[Records shown — start]
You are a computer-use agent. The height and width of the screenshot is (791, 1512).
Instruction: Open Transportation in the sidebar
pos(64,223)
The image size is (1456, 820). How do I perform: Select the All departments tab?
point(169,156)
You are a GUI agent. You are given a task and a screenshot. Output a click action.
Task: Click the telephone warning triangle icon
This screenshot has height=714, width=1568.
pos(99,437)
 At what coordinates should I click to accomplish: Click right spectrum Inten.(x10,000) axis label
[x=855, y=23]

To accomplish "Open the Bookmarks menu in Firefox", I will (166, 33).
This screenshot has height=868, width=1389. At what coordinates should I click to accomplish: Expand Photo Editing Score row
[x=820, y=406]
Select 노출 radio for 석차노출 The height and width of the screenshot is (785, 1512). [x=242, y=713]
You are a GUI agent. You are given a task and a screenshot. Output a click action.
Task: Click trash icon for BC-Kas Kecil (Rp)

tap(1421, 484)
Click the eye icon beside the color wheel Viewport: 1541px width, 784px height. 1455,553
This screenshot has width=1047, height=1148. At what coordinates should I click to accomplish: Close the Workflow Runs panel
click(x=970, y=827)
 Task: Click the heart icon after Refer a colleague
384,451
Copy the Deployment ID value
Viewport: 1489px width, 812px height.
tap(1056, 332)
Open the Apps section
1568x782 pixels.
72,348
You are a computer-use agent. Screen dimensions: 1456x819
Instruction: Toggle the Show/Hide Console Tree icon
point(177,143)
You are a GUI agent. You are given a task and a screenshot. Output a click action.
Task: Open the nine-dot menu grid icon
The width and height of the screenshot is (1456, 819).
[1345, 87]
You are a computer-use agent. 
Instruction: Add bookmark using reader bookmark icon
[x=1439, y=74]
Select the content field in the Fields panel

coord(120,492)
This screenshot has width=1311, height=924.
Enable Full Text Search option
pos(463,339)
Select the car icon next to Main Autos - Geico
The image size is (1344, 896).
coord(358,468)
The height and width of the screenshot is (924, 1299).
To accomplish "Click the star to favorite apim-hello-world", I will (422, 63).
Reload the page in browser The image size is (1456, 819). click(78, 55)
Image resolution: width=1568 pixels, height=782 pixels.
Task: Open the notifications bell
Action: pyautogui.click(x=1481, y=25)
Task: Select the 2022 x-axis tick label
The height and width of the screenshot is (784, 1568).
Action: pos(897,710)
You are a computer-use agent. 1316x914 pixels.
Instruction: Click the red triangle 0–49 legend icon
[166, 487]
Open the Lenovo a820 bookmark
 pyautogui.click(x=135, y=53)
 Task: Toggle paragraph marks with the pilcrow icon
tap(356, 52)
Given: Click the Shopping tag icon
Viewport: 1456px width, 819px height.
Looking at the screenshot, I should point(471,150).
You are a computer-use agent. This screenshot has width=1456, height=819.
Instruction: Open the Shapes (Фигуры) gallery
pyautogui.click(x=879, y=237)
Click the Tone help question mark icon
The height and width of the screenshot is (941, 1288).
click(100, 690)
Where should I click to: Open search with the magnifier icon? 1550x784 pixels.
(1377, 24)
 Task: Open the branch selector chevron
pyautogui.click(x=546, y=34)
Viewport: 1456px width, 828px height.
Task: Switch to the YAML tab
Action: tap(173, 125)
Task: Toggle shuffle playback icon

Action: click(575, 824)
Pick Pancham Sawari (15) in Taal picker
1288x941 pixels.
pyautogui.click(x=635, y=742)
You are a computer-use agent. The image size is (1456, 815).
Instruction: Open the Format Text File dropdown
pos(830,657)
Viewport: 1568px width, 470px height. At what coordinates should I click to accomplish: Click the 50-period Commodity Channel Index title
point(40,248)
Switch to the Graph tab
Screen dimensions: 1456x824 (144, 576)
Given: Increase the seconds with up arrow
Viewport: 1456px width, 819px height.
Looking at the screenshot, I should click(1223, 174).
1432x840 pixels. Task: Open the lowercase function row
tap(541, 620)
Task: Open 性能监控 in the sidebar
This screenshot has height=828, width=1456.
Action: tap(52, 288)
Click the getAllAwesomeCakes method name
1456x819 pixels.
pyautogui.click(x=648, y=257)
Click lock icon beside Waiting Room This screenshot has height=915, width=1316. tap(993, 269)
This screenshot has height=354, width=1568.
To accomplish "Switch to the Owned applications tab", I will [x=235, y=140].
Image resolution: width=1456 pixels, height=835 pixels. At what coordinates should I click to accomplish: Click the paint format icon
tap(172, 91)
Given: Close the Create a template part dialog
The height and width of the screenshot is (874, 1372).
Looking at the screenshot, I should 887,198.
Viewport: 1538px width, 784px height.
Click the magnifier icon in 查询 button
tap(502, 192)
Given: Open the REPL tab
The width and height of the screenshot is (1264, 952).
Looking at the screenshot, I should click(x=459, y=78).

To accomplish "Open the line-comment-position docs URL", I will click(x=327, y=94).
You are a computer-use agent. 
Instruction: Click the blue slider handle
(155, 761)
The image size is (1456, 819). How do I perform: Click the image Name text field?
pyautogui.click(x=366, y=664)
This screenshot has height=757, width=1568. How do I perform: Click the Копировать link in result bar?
[Records shown — finish]
_Task item_.
Only lines with the word "menu" should be collected from the material.

_Answer to this exercise_.
To accomplish "Open the Bookmarks menu in Firefox", I will (166, 33).
Task: Open the nine-dot menu grid icon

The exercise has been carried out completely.